Clickstream Data Feed

21 May 2017 » Analytics Tips

One trend that I have seen in the last few years is the interest of my customers in getting the raw data out of the Adobe Marketing Cloud. More and more corporations are hiring data analysts and these people want all the data they can get. Using various tools (R, Hadoop, Data Workbench…), it is possible to dig deeper into the data to uncover hidden gems or create more sophisticated reports. Today I will explain the raw data from Adobe Analytics, the clickstream data feed.

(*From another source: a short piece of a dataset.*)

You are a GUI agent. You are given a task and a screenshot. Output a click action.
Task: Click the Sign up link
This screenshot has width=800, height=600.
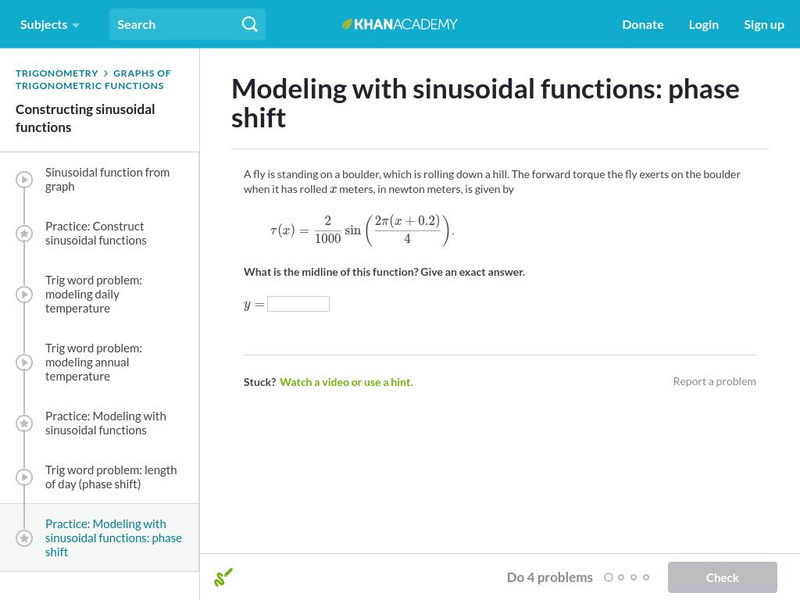764,24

Setting up the clickstream data feed

Until not that long ago, setting the data feed required a consultant or client care. Now, any Analytics administrator can create them. Just go to “Admin” > “Data Feeds”. Click then on the “+ Add” button. You will get to the configuration page (click for full size screenshot):

new clickstream data feed

There are a lot of parameters, most of them are self explanatory. I will just mention those that need a bit of further explanation:

  • Feed interval. Set it to either daily or hourly. In either case, you should be aware that the feed is not sent immediately, but there is a delay which can be of a few hours.
  • Delay processing. I do not see a reason for any value other than “No Delay”.
  • Compression format. I am a Linux fan, but even in this case, I recommend Zip format.
  • Packaging type. I always recommend “Single File”, to get a single ZIP archive with all the files you need in it.
  • Manifest. I guess some people find it useful, but not me, so I never include it.

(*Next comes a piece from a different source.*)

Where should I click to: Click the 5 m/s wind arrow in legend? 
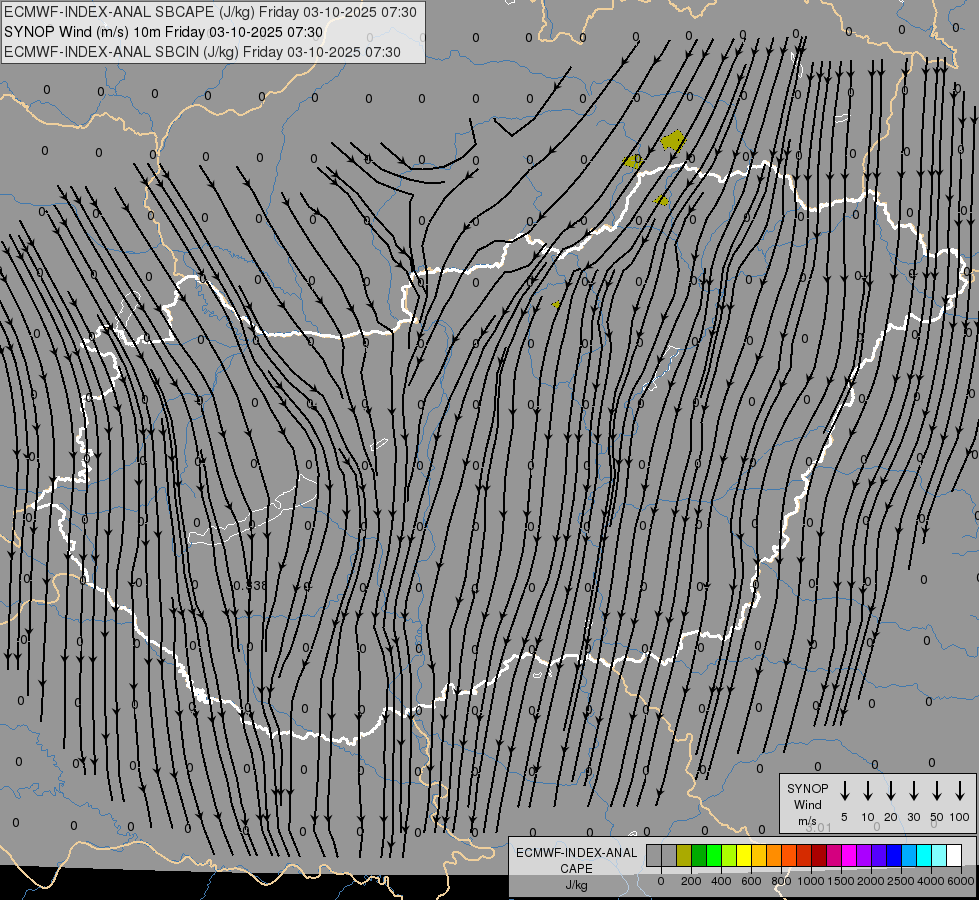pos(845,791)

Finally, you need to select the columns. There is a great temptation to select all columns, but I strongly recommend against it. Selecting all columns can end up creating data swamps, with information you are never going to use. Instead, my recommendation is to select the latest recommended non-premium template.

Once you have created the data feed, make sure it is in active mode. If not, activate it manually.

Pre and post variables

Before I continue, I need to explain the difference between pre and post variables. In fact, when we talk about “pre” variables, we mean mean variables with a “pre_” prefix or without any prefix at all.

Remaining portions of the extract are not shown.